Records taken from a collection
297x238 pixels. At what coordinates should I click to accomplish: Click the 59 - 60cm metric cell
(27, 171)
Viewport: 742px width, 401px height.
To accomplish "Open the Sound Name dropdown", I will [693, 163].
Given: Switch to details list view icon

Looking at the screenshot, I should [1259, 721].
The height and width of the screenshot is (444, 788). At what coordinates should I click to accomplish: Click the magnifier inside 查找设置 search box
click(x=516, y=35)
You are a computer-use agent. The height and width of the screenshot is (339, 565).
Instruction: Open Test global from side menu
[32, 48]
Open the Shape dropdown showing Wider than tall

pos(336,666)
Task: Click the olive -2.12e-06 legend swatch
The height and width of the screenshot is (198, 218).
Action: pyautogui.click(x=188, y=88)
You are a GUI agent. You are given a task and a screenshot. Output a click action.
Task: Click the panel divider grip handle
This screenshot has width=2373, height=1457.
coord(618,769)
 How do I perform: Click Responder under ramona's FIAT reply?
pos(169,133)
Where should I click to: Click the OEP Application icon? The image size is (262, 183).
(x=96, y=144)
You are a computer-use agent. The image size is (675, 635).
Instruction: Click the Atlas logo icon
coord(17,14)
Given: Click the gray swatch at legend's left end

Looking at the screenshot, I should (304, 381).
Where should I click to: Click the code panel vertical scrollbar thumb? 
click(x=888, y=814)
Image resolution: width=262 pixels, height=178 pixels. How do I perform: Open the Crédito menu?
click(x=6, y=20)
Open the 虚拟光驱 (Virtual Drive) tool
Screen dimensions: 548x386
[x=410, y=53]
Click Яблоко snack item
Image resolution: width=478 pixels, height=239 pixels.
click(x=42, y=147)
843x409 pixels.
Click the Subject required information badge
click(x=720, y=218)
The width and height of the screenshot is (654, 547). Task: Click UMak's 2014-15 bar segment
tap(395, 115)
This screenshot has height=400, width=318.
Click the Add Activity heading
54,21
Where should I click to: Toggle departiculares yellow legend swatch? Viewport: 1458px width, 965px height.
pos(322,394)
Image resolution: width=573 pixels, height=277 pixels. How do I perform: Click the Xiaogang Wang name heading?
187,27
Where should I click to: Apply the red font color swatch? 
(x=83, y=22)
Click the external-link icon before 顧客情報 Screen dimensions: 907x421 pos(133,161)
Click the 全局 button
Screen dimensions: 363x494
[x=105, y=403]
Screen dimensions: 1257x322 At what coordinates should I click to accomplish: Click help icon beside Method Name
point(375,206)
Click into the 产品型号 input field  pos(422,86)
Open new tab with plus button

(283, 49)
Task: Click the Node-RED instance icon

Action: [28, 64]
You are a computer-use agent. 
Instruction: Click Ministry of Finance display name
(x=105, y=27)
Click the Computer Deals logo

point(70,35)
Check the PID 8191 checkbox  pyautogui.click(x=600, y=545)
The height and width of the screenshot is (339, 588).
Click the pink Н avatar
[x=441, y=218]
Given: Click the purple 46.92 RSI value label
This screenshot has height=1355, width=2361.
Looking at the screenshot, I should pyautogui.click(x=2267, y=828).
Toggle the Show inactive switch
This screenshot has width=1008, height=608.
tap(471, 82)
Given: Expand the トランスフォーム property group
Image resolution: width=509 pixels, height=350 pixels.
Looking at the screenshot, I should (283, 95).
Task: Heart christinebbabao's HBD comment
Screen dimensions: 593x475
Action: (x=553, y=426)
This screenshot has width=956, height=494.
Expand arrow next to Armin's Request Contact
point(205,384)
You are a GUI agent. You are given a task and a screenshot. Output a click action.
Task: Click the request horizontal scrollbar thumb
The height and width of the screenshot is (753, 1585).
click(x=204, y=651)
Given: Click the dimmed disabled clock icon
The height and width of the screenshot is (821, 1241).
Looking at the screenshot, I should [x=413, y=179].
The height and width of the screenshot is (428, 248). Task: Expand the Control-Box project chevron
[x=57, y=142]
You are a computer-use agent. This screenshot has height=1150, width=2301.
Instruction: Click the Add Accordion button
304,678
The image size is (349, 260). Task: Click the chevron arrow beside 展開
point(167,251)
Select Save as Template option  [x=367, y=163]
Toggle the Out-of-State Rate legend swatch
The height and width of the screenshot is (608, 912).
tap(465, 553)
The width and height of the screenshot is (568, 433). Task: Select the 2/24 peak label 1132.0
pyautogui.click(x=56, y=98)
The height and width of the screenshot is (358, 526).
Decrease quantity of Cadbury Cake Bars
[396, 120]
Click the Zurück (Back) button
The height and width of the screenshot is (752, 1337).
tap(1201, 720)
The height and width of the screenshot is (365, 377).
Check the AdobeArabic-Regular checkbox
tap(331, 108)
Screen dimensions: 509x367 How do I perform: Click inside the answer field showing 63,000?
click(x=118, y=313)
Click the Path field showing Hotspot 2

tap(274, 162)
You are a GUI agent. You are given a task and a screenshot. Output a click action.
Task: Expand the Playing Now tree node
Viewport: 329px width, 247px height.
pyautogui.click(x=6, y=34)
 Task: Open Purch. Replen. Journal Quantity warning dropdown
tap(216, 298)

• What is required:
Copy out the part of the records that starts with the line containing "This screenshot has height=400, width=318." and ends with the line containing "Looking at the screenshot, I should [x=413, y=179].", keeping every line unchanged and including both end lines.

• Problem solution:
This screenshot has height=400, width=318.
Click the Add Activity heading
54,21
Where should I click to: Toggle departiculares yellow legend swatch? Viewport: 1458px width, 965px height.
pos(322,394)
Image resolution: width=573 pixels, height=277 pixels. How do I perform: Click the Xiaogang Wang name heading?
187,27
Where should I click to: Apply the red font color swatch? 
(x=83, y=22)
Click the external-link icon before 顧客情報 Screen dimensions: 907x421 pos(133,161)
Click the 全局 button
Screen dimensions: 363x494
[x=105, y=403]
Screen dimensions: 1257x322 At what coordinates should I click to accomplish: Click help icon beside Method Name
point(375,206)
Click into the 产品型号 input field  pos(422,86)
Open new tab with plus button

(283, 49)
Task: Click the Node-RED instance icon

Action: [28, 64]
You are a computer-use agent. 
Instruction: Click Ministry of Finance display name
(x=105, y=27)
Click the Computer Deals logo

point(70,35)
Check the PID 8191 checkbox  pyautogui.click(x=600, y=545)
The height and width of the screenshot is (339, 588).
Click the pink Н avatar
[x=441, y=218]
Given: Click the purple 46.92 RSI value label
This screenshot has height=1355, width=2361.
Looking at the screenshot, I should pyautogui.click(x=2267, y=828).
Toggle the Show inactive switch
This screenshot has width=1008, height=608.
tap(471, 82)
Given: Expand the トランスフォーム property group
Image resolution: width=509 pixels, height=350 pixels.
Looking at the screenshot, I should (283, 95).
Task: Heart christinebbabao's HBD comment
Screen dimensions: 593x475
Action: (x=553, y=426)
This screenshot has width=956, height=494.
Expand arrow next to Armin's Request Contact
point(205,384)
You are a GUI agent. You are given a task and a screenshot. Output a click action.
Task: Click the request horizontal scrollbar thumb
The height and width of the screenshot is (753, 1585).
click(x=204, y=651)
Given: Click the dimmed disabled clock icon
The height and width of the screenshot is (821, 1241).
Looking at the screenshot, I should [x=413, y=179].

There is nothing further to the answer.